Community leaders play a critically important role in helping to overcome mistrust, and a big focus of anti-polio efforts is on informing these leaders and enlisting their support. Another ironic thing I noticed was that because polio cases have been dramatically reduced, it’s more difficult to know whether local immunisation campaigns are reaching everyone they need to reach, particularly sub-populations that may be more at risk. Without many actual cases, you have to rely on other ways of monitoring immunisation rates, and the different measures are sometimes quite inconsistent. I think we need to look at how to help get more reliable data to guide our efforts and ensure they’re effective.

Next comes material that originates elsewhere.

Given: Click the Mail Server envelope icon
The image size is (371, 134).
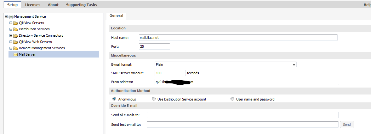Looking at the screenshot, I should pos(15,54).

Also of concern is the risk that progress against polio in Kano might be undermined by the virus filtering back in from neighbouring countries and other parts of northern Nigeria. Increasingly, the problem needs to be approached on a regional basis. The school we visited was very interesting. It didn’t really look like a school. There were no classrooms, just children sitting on the street, against a wall or under a tree, holding slates with Arabic script written on them. I asked one of the boys to recite the lesson from his slate, and he did. That night in Abuja, the Nigerian capital, I had dinner with government officials including the Minister of Health, Onyebuchi Chukwu.
It was interesting to learn about some of the creative approaches being used to inform Nigerians about the importance of immunisation. Pro-immunisation messages are being embedded in the plot-lines of popular TV entertainment programs, for example. One of Nigeria’s largest mobile phone service providers has agreed to send out about 25 million free text messages on polio and health. The next day I had a number of meetings including a session with several state governors and one with Nigeria’s new President, Goodluck Jonathan.
Commitment from Nigeria’s leaders has been crucial in advancing the nation’s fight against polio. A recurring theme I picked up from the people I talked to was the importance of using what we’ve learned and accomplished in the drive against polio to fight other illnesses such as infant diarrhoea, respiratory ailments and malaria. I do believe that polio eradication helps strengthen routine immunisation, which has the potential to save the lives of large numbers of children. Wherever I go, I always find that saving children’s lives is a universal concern.
I was very impressed with Nigeria’s progress against polio. I tried to encourage everyone to not let up.